### [Exercise aim]
Reproduce, please, the line that holds "Open the point column filter dropdown" and all later lines through the end of the entries below, exactly; omit pictures.

Stored data

◆ ◆ ◆ ◆ ◆ ◆ ◆

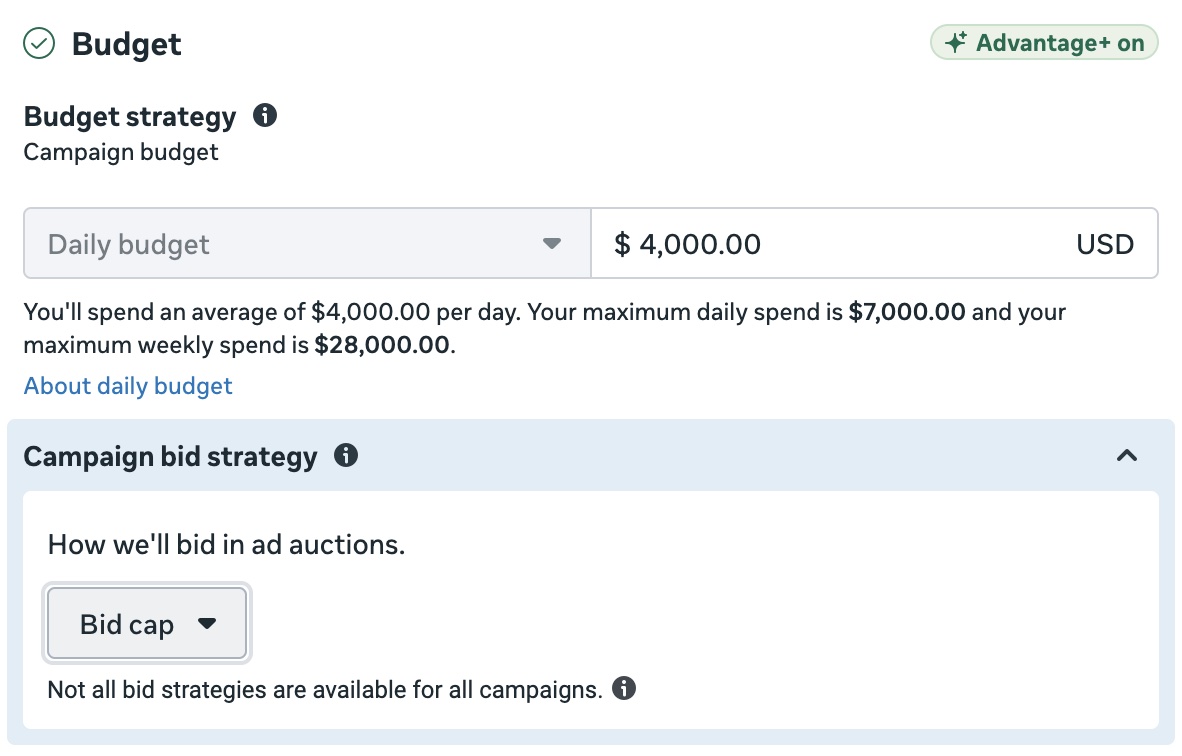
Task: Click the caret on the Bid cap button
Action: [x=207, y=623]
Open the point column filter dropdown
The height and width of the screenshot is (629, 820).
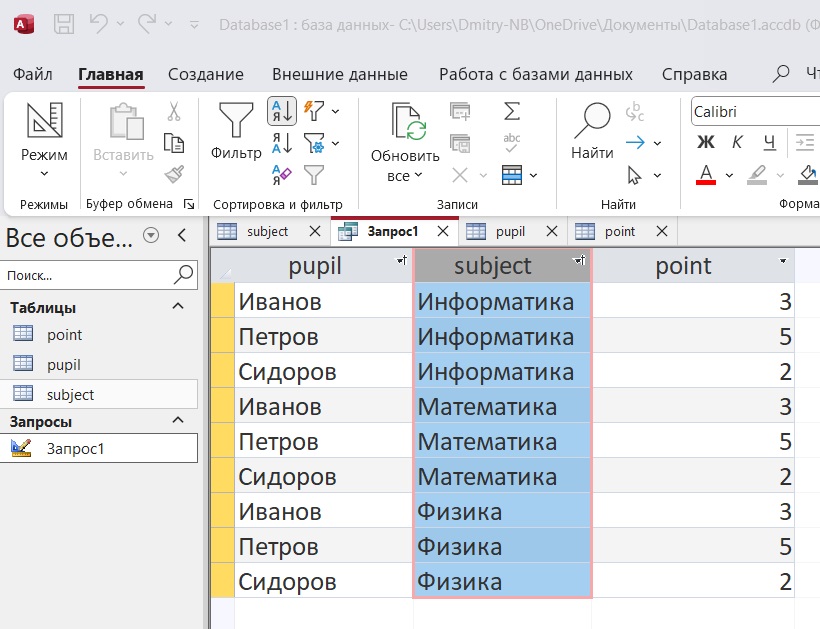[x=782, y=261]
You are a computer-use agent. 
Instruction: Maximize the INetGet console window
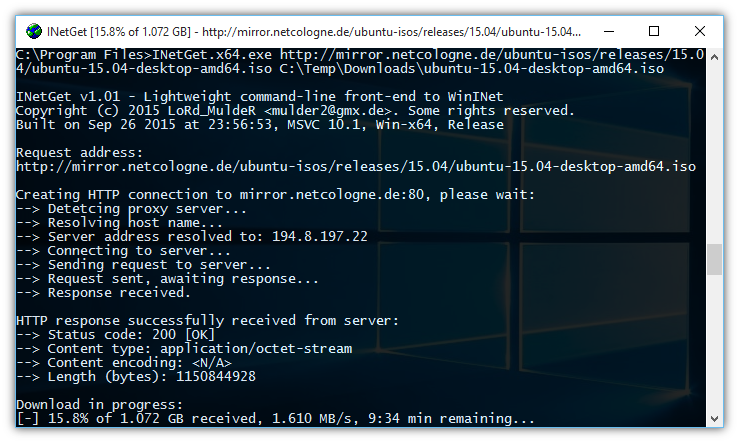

◆ ◆ ◆ ◆ ◆ ◆ ◆

### [Solution to the problem]
Open the point column filter dropdown
The height and width of the screenshot is (629, 820).
[x=782, y=261]
You are a computer-use agent. 
Instruction: Maximize the INetGet console window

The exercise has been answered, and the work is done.